◆ WHAT THIS EXERCISE ASKS:
a) Reproduce word for word the part of the wildlife law enforcement reports that begins at "While on patrol" and ends after "hunting license violations.".
b) In the wildlife law enforcement reports, how far did Officers Nichols and Cline follow the blood trail to reach the residence?
c) Continue the wildlife law enforcement reports from where they stop.

◆ TEXT SECTION:
▼

Environmental Investigator Terrones was notified of a large pile of debris that had been illegally discarded in a wooded field in Jacksonville. The items included wood flooring, 5-gallon paint buckets, fiberglass insulation, particle board, PVC pipes, cardboard and trash bags. A pizza box with a customer phone number and address led investigators to a female who admitted that her boyfriend was to blame. The suspect was later interviewed, admitted to the dumping and began to remove and properly dispose of the litter. The suspect was charged accordingly.


While on patrol in Hamilton County, Officer Nichols observed a group of subjects leaving a private hunting lease. Upon conducting a hunting inspection, Officer Nichols found the subjects in possession of three deer, two of which were antlerless. Citations were issued for taking antlerless deer during closed season and non-resident hunting license violations.

While patrolling Hamilton County, Officers Nichols and Cline located a freshly dumped doe deer carcass. The officers observed a large amount of blood that had come from a vehicle carrying the deer. The officers back tracked the blood trail down approximately one mile of dirt roads to a residence. At the residence, a vehicle was located with fresh blood and deer hair in it. The officers contacted a subject at the residence who admitted to shooting the doe deer. The subject was issued a notice to appear for taking doe deer during a prohibited period of the season.

▲

◆ SUPPLIED ENTRIES:
▼

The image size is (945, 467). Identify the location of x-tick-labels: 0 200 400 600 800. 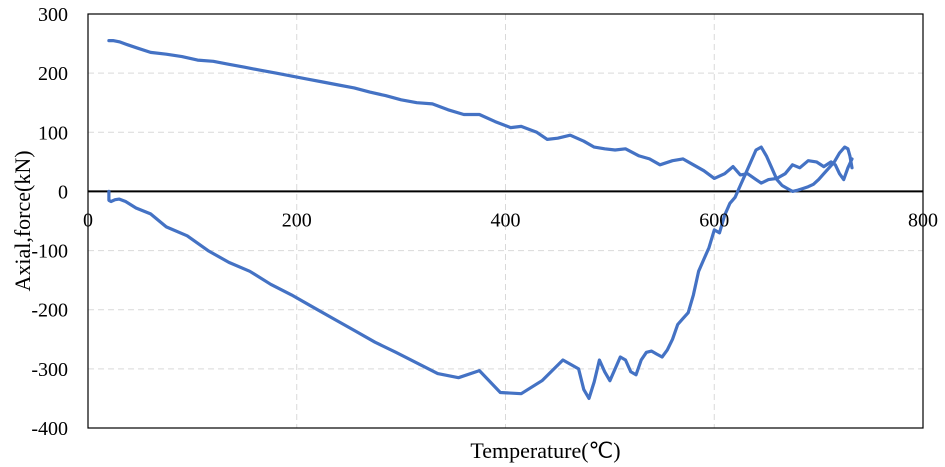
(510, 220).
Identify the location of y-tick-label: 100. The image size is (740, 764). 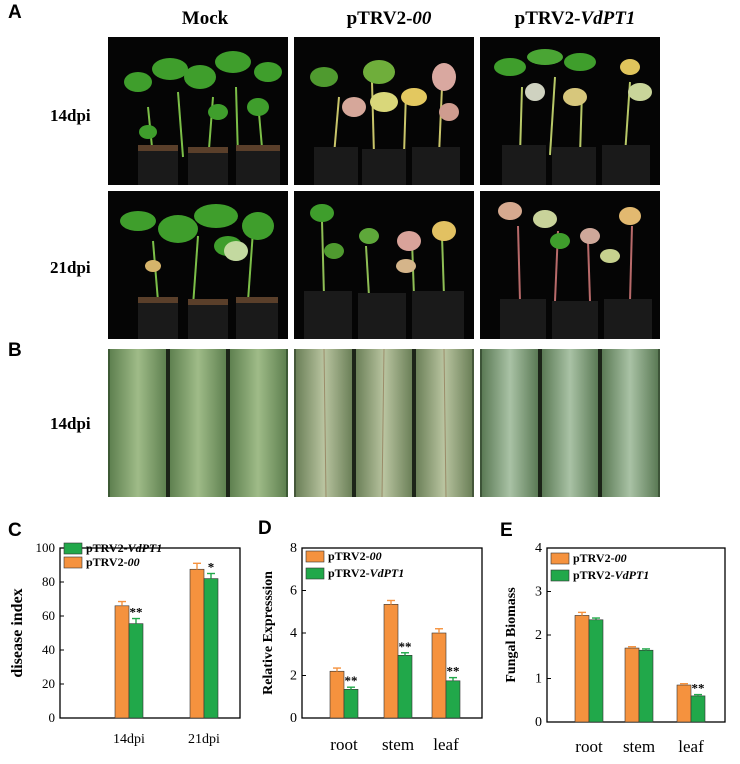
(46, 548).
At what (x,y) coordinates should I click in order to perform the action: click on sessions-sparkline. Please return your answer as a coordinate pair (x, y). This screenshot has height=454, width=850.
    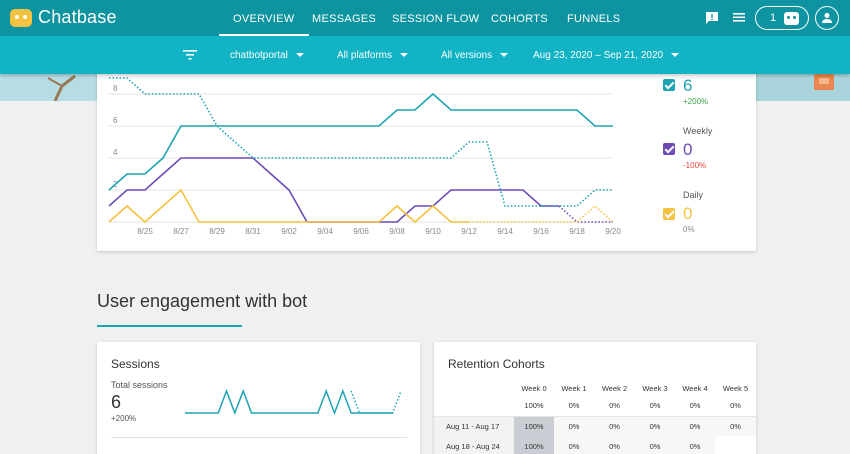
    Looking at the image, I should click on (294, 402).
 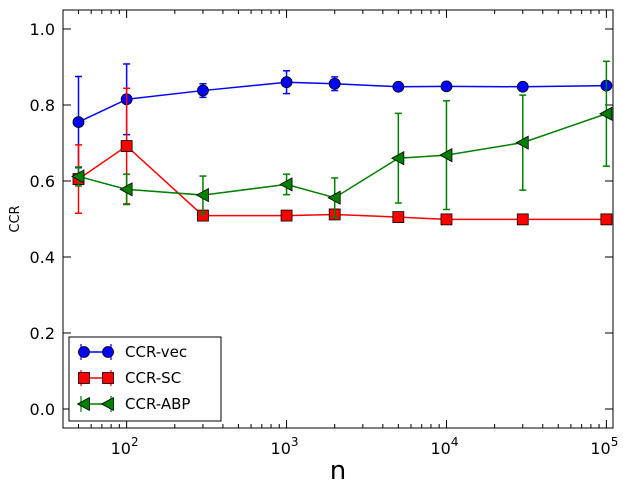 What do you see at coordinates (42, 258) in the screenshot?
I see `y-tick-label: 0.4` at bounding box center [42, 258].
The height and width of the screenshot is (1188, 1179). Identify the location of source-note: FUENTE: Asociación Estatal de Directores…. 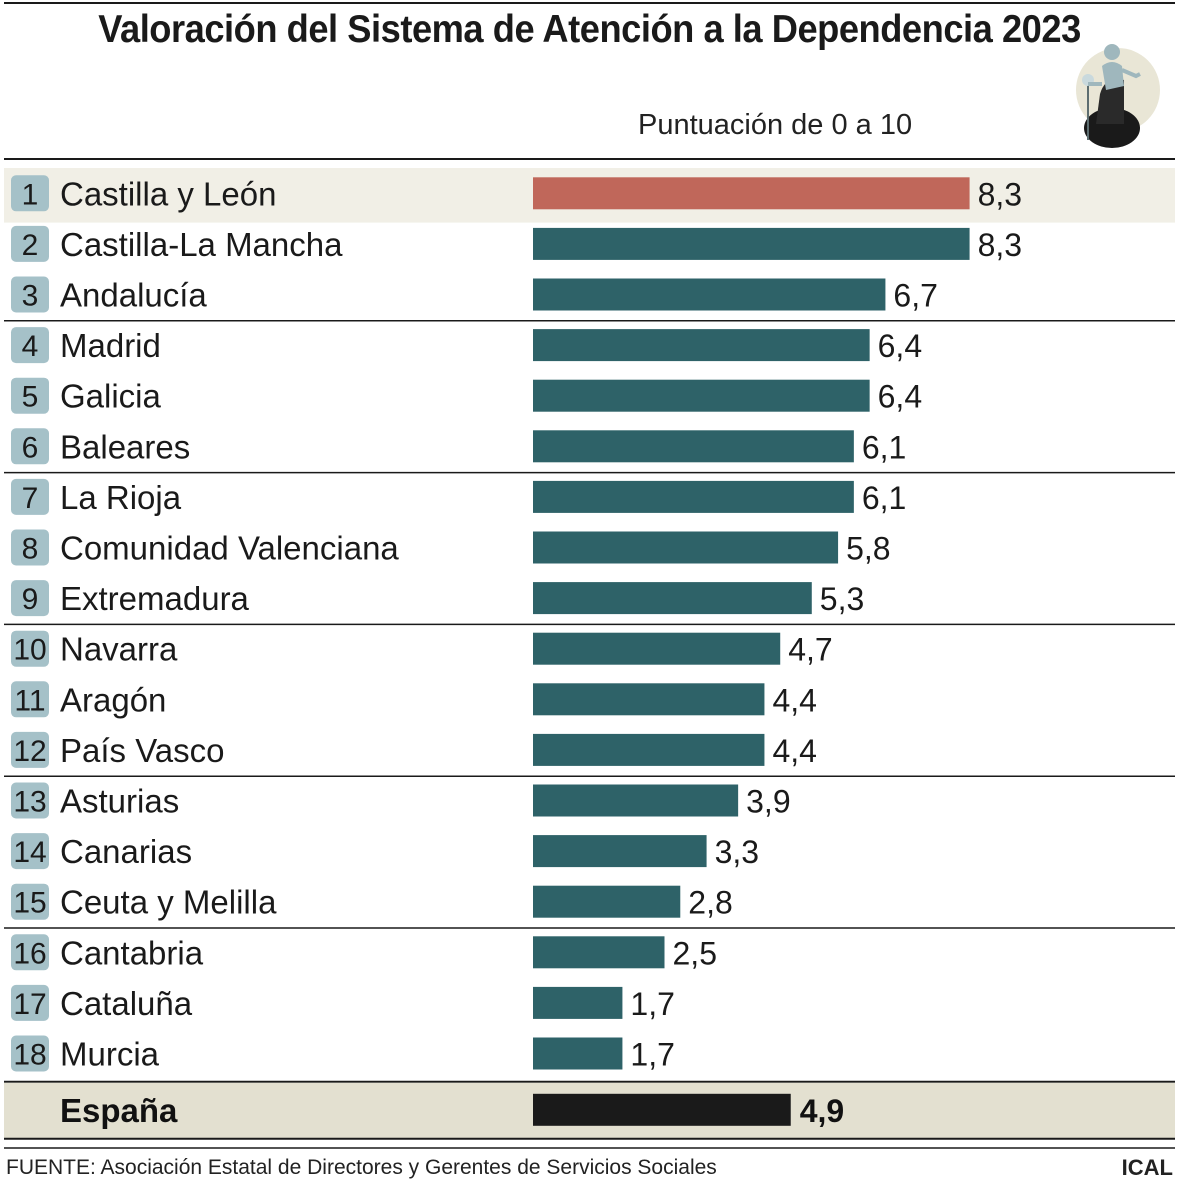
(362, 1168).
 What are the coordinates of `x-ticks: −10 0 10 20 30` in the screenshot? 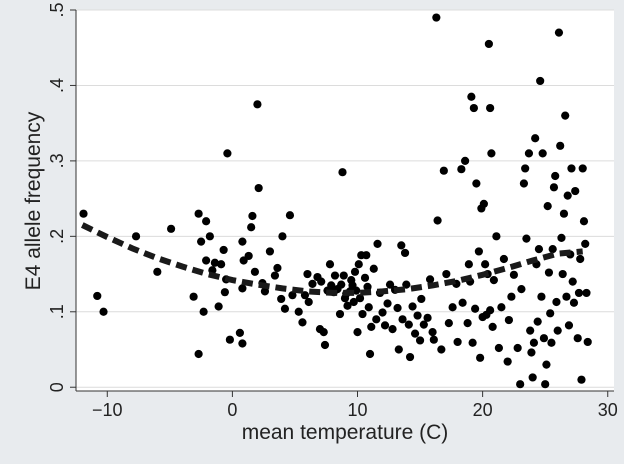 It's located at (355, 406).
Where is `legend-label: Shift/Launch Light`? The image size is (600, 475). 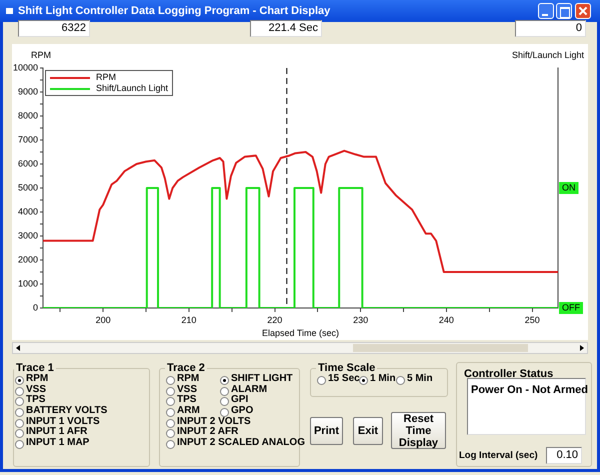
legend-label: Shift/Launch Light is located at coordinates (132, 88).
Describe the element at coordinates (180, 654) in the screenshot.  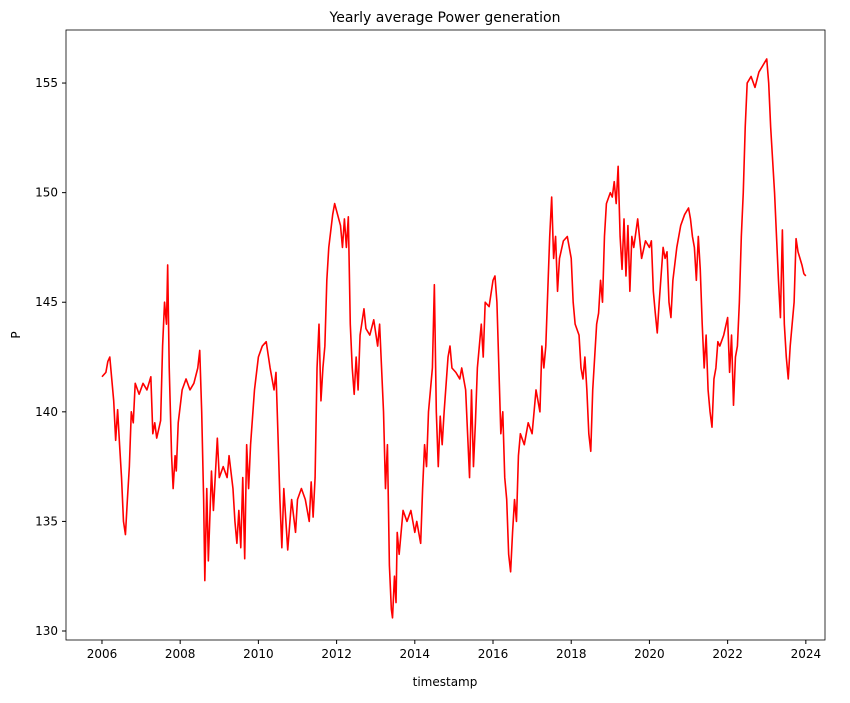
I see `x-tick-label: 2008` at that location.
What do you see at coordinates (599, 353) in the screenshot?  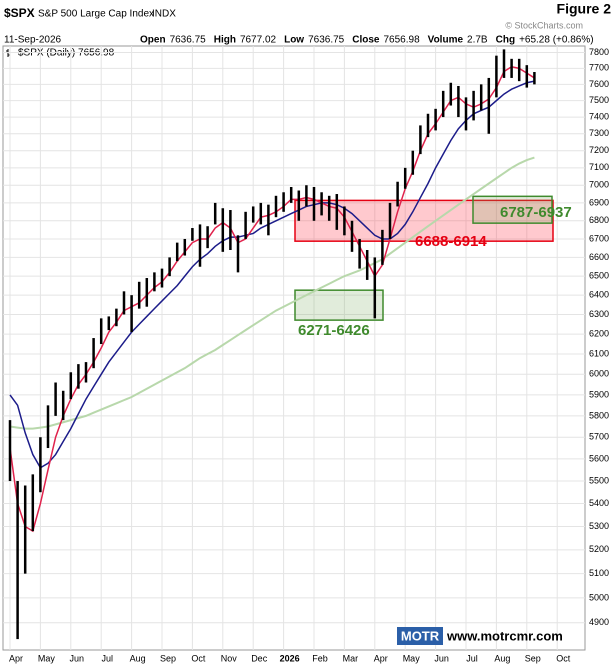 I see `y-tick-label: 6100` at bounding box center [599, 353].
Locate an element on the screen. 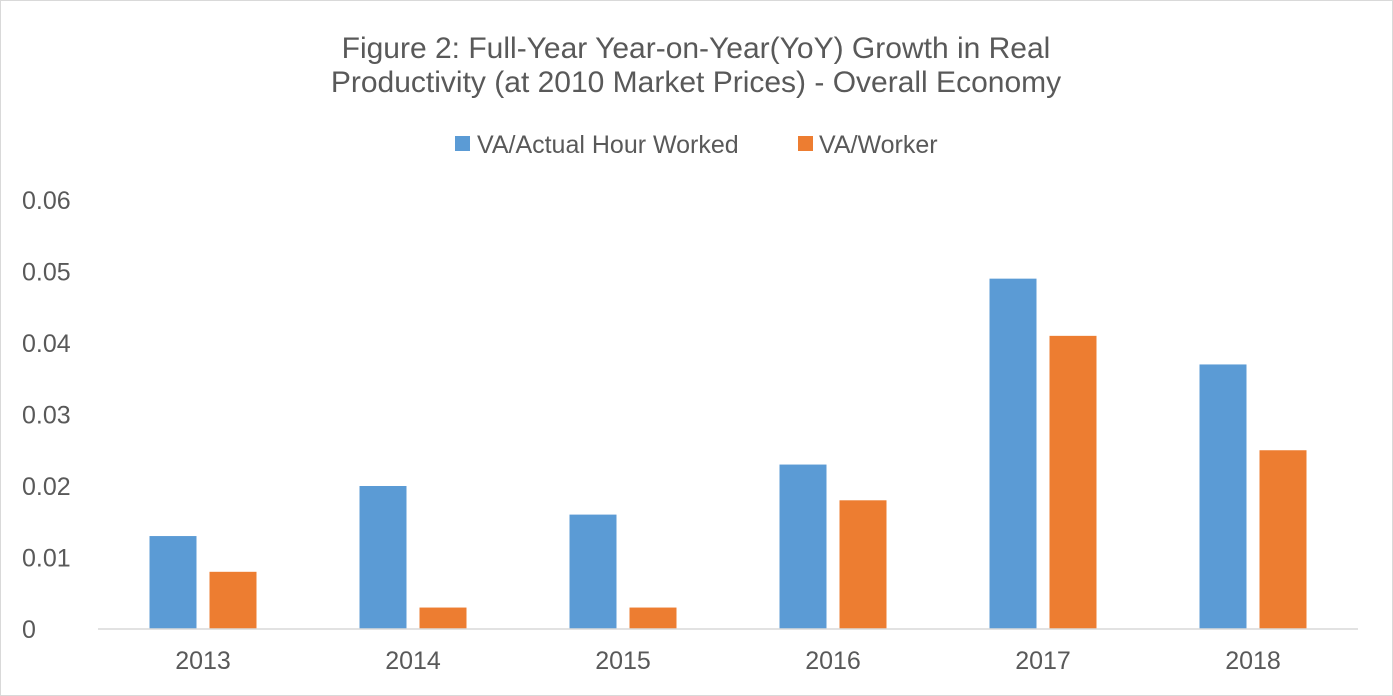 This screenshot has width=1393, height=696. legend-label-va-hour: VA/Actual Hour Worked is located at coordinates (608, 145).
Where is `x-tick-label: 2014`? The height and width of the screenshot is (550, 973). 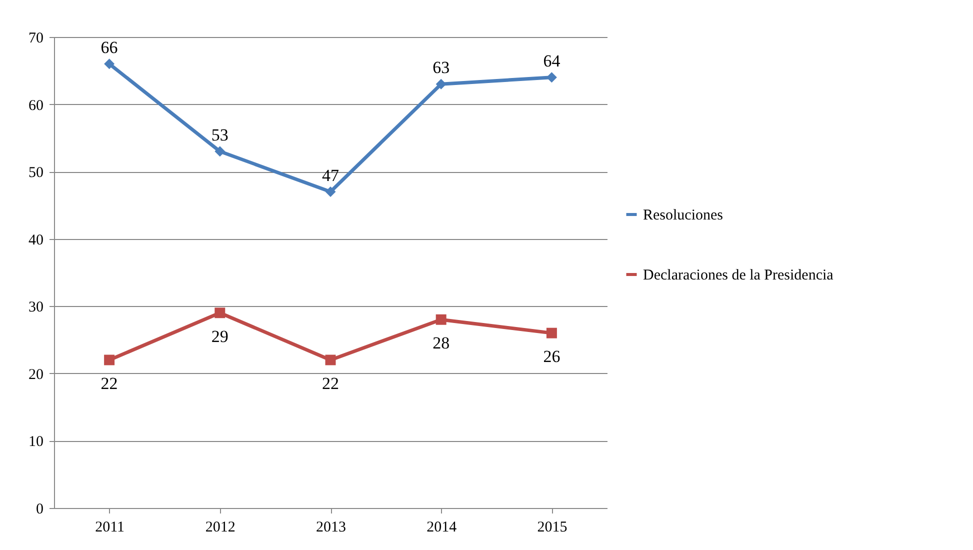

▲

◆ ANSWER SECTION:
a)
While on patrol in Hamilton County, Officer Nichols observed a group of subjects leaving a private hunting lease. Upon conducting a hunting inspection, Officer Nichols found the subjects in possession of three deer, two of which were antlerless. Citations were issued for taking antlerless deer during closed season and non-resident hunting license violations.

b) About one mile of dirt roads.

c)
Officer McDonald was on patrol in Osceola Forest WMA listening to a group of subjects pursue a deer using dogs. Officer McDonald heard numerous shots in the direction the dogs were barking. Officer McDonald heard a conversation over the radio by one of the subjects telling other members of the hunting party that the race was over and to come help catch dogs. Officer McDonald went to the location the hunting party was catching dogs. He observed several subjects and dogs being caught in the area. FWC Officers Burnsed, Tyson, Fanelli and K-9 Officer Gill responded to the area to assist. Fresh blood and a doe deer carcass was discovered just off the road. K-9 Friar also located a freshly spent rifle cartridge at the scene. All of the subjects refused to talk or answer any questions regarding who shot the deer. After a meeting with the Assistant State Attorney’s office, charges were filed on 2 subjects that were using the dogs to pursue the deer. Charges included taking doe deer and hunter responsibility violations.


Officer Robson received a complaint about doe deer being killed out of season. The complainant advised that the suspects just left the hunting club and were currently at a residence near Keaton Beach. Upon arrival at the residence, the suspects were found along with a vehicle matching the description from the complainant. Interviews were conducting with the suspects and the doe deer was still in the vehicle. The shooter received a citation for taking doe deer out of season and the gun and deer were seized. The deer was donated to charity and charges will be filed with State Attorney’s Office.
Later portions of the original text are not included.